* **Directions for this task**
Before you finish, make sure each line of the records has been retyped exactly.

Data to process section start

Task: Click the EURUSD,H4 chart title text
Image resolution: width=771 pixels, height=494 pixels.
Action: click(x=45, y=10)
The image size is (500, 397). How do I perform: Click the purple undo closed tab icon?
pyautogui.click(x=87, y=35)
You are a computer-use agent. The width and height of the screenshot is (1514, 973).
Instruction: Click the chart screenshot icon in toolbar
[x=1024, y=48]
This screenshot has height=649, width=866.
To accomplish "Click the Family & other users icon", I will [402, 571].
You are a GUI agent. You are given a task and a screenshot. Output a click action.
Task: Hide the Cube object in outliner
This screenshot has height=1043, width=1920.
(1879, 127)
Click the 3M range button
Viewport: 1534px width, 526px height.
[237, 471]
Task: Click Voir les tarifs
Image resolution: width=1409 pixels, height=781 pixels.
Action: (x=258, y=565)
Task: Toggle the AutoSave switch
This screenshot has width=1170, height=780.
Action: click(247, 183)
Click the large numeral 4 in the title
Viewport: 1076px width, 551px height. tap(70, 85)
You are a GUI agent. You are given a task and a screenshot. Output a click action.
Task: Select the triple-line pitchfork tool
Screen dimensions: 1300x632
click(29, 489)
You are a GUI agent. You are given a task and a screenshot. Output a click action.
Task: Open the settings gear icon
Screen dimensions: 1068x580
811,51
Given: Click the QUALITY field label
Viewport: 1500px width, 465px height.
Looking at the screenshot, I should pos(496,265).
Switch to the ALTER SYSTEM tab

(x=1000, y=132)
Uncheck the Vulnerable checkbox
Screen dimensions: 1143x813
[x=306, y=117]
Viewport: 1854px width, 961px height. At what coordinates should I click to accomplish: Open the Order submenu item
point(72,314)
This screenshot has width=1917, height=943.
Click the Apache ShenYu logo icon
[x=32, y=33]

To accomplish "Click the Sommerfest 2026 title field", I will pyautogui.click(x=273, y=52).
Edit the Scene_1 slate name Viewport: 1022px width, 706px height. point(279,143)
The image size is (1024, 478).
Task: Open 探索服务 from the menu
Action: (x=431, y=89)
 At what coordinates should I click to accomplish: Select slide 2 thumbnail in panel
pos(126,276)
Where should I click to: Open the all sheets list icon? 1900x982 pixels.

Data to process section end

* **Your solution**
Task: Click the EURUSD,H4 chart title text
Image resolution: width=771 pixels, height=494 pixels.
Action: click(x=45, y=10)
The image size is (500, 397). How do I perform: Click the purple undo closed tab icon?
pyautogui.click(x=87, y=35)
You are a computer-use agent. The width and height of the screenshot is (1514, 973).
Instruction: Click the chart screenshot icon in toolbar
[x=1024, y=48]
This screenshot has height=649, width=866.
To accomplish "Click the Family & other users icon", I will [402, 571].
You are a GUI agent. You are given a task and a screenshot. Output a click action.
Task: Hide the Cube object in outliner
This screenshot has height=1043, width=1920.
(1879, 127)
Click the 3M range button
Viewport: 1534px width, 526px height.
[237, 471]
Task: Click Voir les tarifs
Image resolution: width=1409 pixels, height=781 pixels.
Action: (x=258, y=565)
Task: Toggle the AutoSave switch
This screenshot has width=1170, height=780.
Action: click(247, 183)
Click the large numeral 4 in the title
Viewport: 1076px width, 551px height. tap(70, 85)
You are a GUI agent. You are given a task and a screenshot. Output a click action.
Task: Select the triple-line pitchfork tool
Screen dimensions: 1300x632
click(29, 489)
You are a GUI agent. You are given a task and a screenshot. Output a click action.
Task: Open the settings gear icon
Screen dimensions: 1068x580
811,51
Given: Click the QUALITY field label
Viewport: 1500px width, 465px height.
Looking at the screenshot, I should pos(496,265).
Switch to the ALTER SYSTEM tab

(x=1000, y=132)
Uncheck the Vulnerable checkbox
Screen dimensions: 1143x813
[x=306, y=117]
Viewport: 1854px width, 961px height. At what coordinates should I click to accomplish: Open the Order submenu item
point(72,314)
This screenshot has width=1917, height=943.
Click the Apache ShenYu logo icon
[x=32, y=33]

To accomplish "Click the Sommerfest 2026 title field", I will pyautogui.click(x=273, y=52).
Edit the Scene_1 slate name Viewport: 1022px width, 706px height. point(279,143)
The image size is (1024, 478).
Task: Open 探索服务 from the menu
Action: (x=431, y=89)
 At what coordinates should I click to accomplish: Select slide 2 thumbnail in panel
pos(126,276)
Where should I click to: Open the all sheets list icon? 1900x982 pixels.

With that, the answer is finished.